Un projet indispensable à Nouakchott
De son côté, le Togo a signé en avril 2022 un protocole d’accord avec AMEA Power pour la construction d’une centrale de 100 000 m3/jour à quelques kilomètres à l’est de Lomé. Le groupe émirati, qui n’a aucune référence dans le dessalement, compte financer 20% de l’investissement nécessaire – 180 millions de dollars au total.
AMEA Power négocie actuellement le contrat d’achat d’eau avec la Togolaise des eaux et espère boucler le financement en novembre 2023, pour une mise en service deux ans plus tard.
En Namibie, le ministère de l’eau et de l’agriculture et le service public des eaux NamWater ont validé en 2022 le principe d’un PPP pour construire une seconde centrale de dessalement (70 000 m3/jour, estimée à 165 millions $), après avoir renoncé à racheter celle construite en 2010 à Erongo pour alimenter la mine d’uranium d’Orano, qui alimente désormais d’autres sites miniers ainsi que la ville de Swakopmund.
Enfin, la Mauritanie envisage depuis plusieurs années de lancer, en PPP, une gigantesque unité (jusqu’à 434 000 m3/jour) pour alimenter la capitale, Nouakchott, confrontée à des pénuries récurrentes.

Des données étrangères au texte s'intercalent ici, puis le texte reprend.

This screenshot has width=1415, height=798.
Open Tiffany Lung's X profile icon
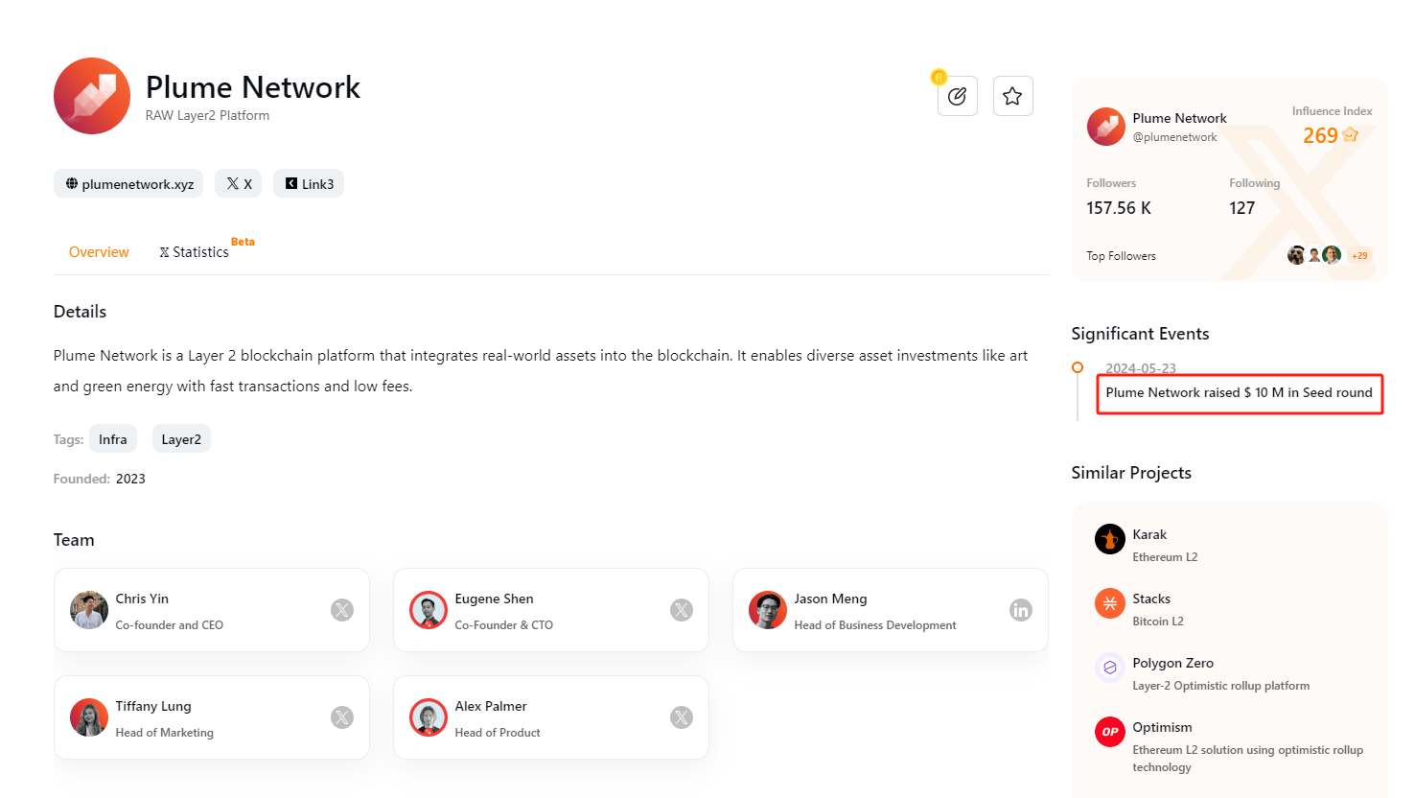click(x=342, y=717)
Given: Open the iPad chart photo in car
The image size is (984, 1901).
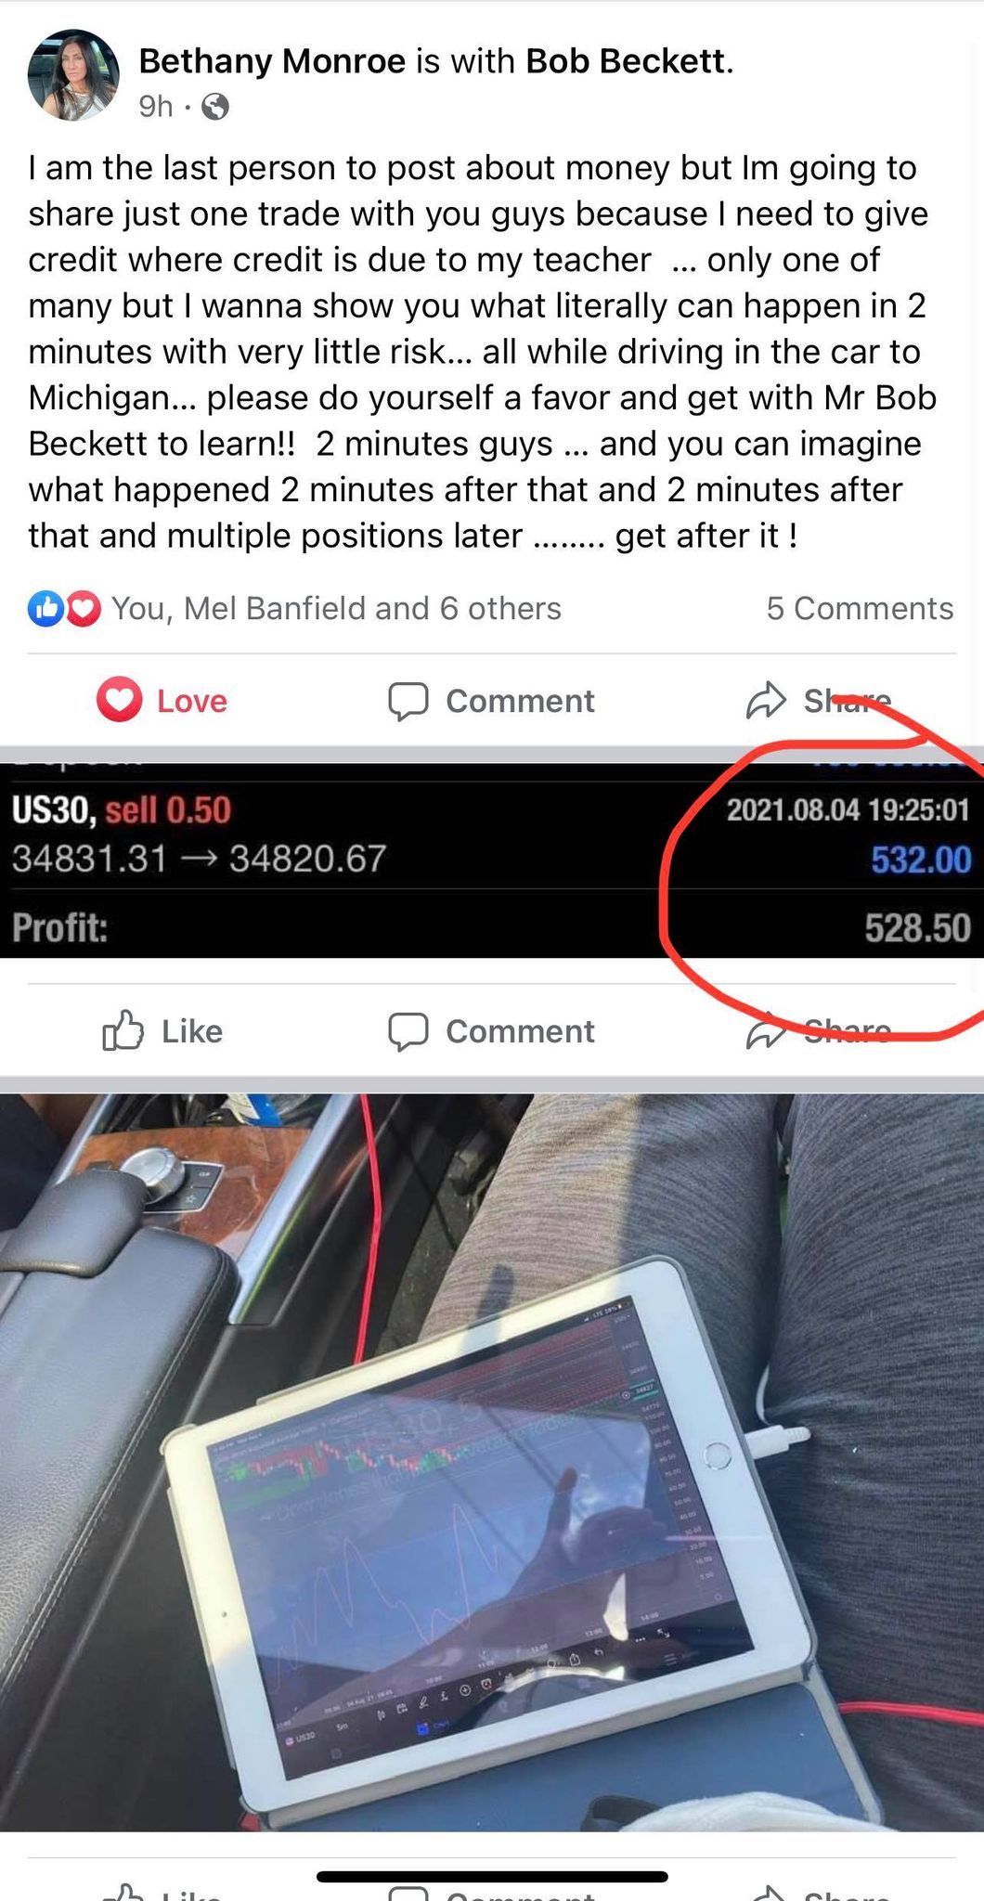Looking at the screenshot, I should pyautogui.click(x=492, y=1462).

Le projet – évalué à 3,6 milliards $ –, fait l’objet d’une concurrence diplomatique entre le Maroc et l’Algérie.
Reste la délicate question de l’alimentation en énergie de ces centrales. Les États comme les opérateurs explorent la possibilité d’alimenter les centrales à partir d’énergies renouvelables, en particulier le photovoltaïque et l’éolien.
Toutefois, la nature intermittente des énergies éolienne et solaire rend l’alimentation à 100% de centrales de dessalement pratiquement impossible. En effet, les usines de dessalement sont conçues pour tourner en permanence, l’emploi discontinu provoquant une usure accélérée des systèmes. Dans les faits, donc, les grandes centrales, qui consomment plusieurs dizaines de MW, doivent nécessairement être raccordées au réseau électrique haute tension. L’énergie renouvelable permettra toutefois de faire baisser le coût moyen de production.